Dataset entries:

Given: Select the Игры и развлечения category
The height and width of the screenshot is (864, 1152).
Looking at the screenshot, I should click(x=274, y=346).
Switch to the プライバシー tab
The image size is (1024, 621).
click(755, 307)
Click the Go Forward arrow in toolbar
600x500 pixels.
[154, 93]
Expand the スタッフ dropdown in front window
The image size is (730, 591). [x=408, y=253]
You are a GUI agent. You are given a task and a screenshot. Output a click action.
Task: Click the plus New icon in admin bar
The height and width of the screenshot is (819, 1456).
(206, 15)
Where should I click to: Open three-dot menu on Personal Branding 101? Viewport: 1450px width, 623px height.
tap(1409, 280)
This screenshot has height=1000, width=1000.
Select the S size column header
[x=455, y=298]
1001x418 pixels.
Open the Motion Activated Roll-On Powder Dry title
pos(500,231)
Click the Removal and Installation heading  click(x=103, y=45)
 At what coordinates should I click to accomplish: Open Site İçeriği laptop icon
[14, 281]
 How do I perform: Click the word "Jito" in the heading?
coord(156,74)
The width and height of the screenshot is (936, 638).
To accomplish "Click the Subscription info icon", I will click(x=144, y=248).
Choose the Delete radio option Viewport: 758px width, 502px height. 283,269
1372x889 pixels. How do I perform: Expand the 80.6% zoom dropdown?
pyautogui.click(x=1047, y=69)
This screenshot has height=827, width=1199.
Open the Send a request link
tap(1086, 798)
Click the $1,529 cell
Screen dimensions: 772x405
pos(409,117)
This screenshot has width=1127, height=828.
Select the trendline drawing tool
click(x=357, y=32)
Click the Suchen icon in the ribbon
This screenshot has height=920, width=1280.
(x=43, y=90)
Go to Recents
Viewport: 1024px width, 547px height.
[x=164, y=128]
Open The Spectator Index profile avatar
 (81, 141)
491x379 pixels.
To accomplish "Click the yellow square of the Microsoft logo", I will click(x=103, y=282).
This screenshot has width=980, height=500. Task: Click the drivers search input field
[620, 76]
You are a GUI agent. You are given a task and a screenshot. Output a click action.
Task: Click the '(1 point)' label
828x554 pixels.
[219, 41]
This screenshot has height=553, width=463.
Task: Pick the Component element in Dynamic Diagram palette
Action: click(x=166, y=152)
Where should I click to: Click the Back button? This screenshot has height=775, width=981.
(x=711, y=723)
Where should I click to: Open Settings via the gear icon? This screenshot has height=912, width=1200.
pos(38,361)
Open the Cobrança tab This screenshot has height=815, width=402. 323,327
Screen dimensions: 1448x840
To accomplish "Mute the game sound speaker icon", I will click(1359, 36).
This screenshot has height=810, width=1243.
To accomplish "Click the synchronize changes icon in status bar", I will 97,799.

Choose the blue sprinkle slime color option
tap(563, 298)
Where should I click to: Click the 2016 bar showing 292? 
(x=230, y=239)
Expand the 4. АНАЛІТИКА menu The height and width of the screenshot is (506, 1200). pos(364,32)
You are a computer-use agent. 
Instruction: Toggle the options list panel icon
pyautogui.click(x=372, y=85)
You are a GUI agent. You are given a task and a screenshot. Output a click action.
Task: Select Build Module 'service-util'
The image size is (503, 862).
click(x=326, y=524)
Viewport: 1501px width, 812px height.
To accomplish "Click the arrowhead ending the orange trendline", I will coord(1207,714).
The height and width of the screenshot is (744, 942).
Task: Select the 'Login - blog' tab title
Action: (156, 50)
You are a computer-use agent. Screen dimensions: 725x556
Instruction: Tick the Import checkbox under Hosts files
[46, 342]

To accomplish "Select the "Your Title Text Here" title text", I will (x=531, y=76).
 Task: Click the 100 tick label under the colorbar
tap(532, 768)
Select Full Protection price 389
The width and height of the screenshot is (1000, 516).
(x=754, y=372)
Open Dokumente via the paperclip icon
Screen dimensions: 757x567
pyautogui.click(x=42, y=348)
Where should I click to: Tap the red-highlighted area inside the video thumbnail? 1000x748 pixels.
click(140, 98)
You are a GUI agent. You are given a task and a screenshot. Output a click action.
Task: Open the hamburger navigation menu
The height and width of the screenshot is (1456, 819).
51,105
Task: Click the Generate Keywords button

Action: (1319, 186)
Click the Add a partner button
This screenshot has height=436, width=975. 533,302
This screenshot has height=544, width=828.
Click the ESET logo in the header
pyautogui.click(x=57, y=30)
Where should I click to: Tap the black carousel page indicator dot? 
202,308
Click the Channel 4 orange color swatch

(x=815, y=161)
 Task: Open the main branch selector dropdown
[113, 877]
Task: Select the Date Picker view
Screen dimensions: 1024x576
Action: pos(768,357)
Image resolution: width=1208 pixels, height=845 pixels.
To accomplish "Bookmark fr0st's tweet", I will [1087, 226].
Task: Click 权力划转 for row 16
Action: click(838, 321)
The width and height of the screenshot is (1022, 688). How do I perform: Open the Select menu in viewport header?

Goal of the exercise: Once you have read the records above, set each one down again exactly.

Exercise output:
Given: Select the Игры и развлечения category
The height and width of the screenshot is (864, 1152).
Looking at the screenshot, I should click(x=274, y=346).
Switch to the プライバシー tab
The image size is (1024, 621).
click(755, 307)
Click the Go Forward arrow in toolbar
600x500 pixels.
[154, 93]
Expand the スタッフ dropdown in front window
The image size is (730, 591). [x=408, y=253]
You are a GUI agent. You are given a task and a screenshot. Output a click action.
Task: Click the plus New icon in admin bar
The height and width of the screenshot is (819, 1456).
(206, 15)
Where should I click to: Open three-dot menu on Personal Branding 101? Viewport: 1450px width, 623px height.
tap(1409, 280)
This screenshot has height=1000, width=1000.
Select the S size column header
[x=455, y=298]
1001x418 pixels.
Open the Motion Activated Roll-On Powder Dry title
pos(500,231)
Click the Removal and Installation heading  click(x=103, y=45)
 At what coordinates should I click to accomplish: Open Site İçeriği laptop icon
[14, 281]
 How do I perform: Click the word "Jito" in the heading?
coord(156,74)
The width and height of the screenshot is (936, 638).
To accomplish "Click the Subscription info icon", I will click(x=144, y=248).
Choose the Delete radio option Viewport: 758px width, 502px height. 283,269
1372x889 pixels. How do I perform: Expand the 80.6% zoom dropdown?
pyautogui.click(x=1047, y=69)
This screenshot has height=827, width=1199.
Open the Send a request link
tap(1086, 798)
Click the $1,529 cell
Screen dimensions: 772x405
pos(409,117)
This screenshot has width=1127, height=828.
Select the trendline drawing tool
click(x=357, y=32)
Click the Suchen icon in the ribbon
This screenshot has height=920, width=1280.
(x=43, y=90)
Go to Recents
Viewport: 1024px width, 547px height.
[x=164, y=128]
Open The Spectator Index profile avatar
 (81, 141)
491x379 pixels.
To accomplish "Click the yellow square of the Microsoft logo", I will click(x=103, y=282).
This screenshot has width=980, height=500. Task: Click the drivers search input field
[620, 76]
You are a GUI agent. You are given a task and a screenshot. Output a click action.
Task: Click the '(1 point)' label
828x554 pixels.
[219, 41]
This screenshot has height=553, width=463.
Task: Pick the Component element in Dynamic Diagram palette
Action: click(x=166, y=152)
Where should I click to: Click the Back button? This screenshot has height=775, width=981.
(x=711, y=723)
Where should I click to: Open Settings via the gear icon? This screenshot has height=912, width=1200.
pos(38,361)
Open the Cobrança tab This screenshot has height=815, width=402. 323,327
Screen dimensions: 1448x840
To accomplish "Mute the game sound speaker icon", I will click(1359, 36).
This screenshot has height=810, width=1243.
To accomplish "Click the synchronize changes icon in status bar", I will 97,799.

Choose the blue sprinkle slime color option
tap(563, 298)
Where should I click to: Click the 2016 bar showing 292? 
(x=230, y=239)
Expand the 4. АНАЛІТИКА menu The height and width of the screenshot is (506, 1200). pos(364,32)
You are a computer-use agent. 
Instruction: Toggle the options list panel icon
pyautogui.click(x=372, y=85)
You are a GUI agent. You are given a task and a screenshot. Output a click action.
Task: Select Build Module 'service-util'
The image size is (503, 862).
click(x=326, y=524)
Viewport: 1501px width, 812px height.
To accomplish "Click the arrowhead ending the orange trendline", I will coord(1207,714).
The height and width of the screenshot is (744, 942).
Task: Select the 'Login - blog' tab title
Action: (156, 50)
You are a computer-use agent. Screen dimensions: 725x556
Instruction: Tick the Import checkbox under Hosts files
[46, 342]

To accomplish "Select the "Your Title Text Here" title text", I will (x=531, y=76).
 Task: Click the 100 tick label under the colorbar
tap(532, 768)
Select Full Protection price 389
The width and height of the screenshot is (1000, 516).
(x=754, y=372)
Open Dokumente via the paperclip icon
Screen dimensions: 757x567
pyautogui.click(x=42, y=348)
Where should I click to: Tap the red-highlighted area inside the video thumbnail? 1000x748 pixels.
click(140, 98)
You are a GUI agent. You are given a task and a screenshot. Output a click action.
Task: Open the hamburger navigation menu
The height and width of the screenshot is (1456, 819).
51,105
Task: Click the Generate Keywords button

Action: (1319, 186)
Click the Add a partner button
This screenshot has height=436, width=975. 533,302
This screenshot has height=544, width=828.
Click the ESET logo in the header
pyautogui.click(x=57, y=30)
Where should I click to: Tap the black carousel page indicator dot? 
202,308
Click the Channel 4 orange color swatch

(x=815, y=161)
 Task: Open the main branch selector dropdown
[113, 877]
Task: Select the Date Picker view
Screen dimensions: 1024x576
Action: pos(768,357)
Image resolution: width=1208 pixels, height=845 pixels.
To accomplish "Bookmark fr0st's tweet", I will [1087, 226].
Task: Click 权力划转 for row 16
Action: click(838, 321)
The width and height of the screenshot is (1022, 688). How do I perform: Open the Select menu in viewport header?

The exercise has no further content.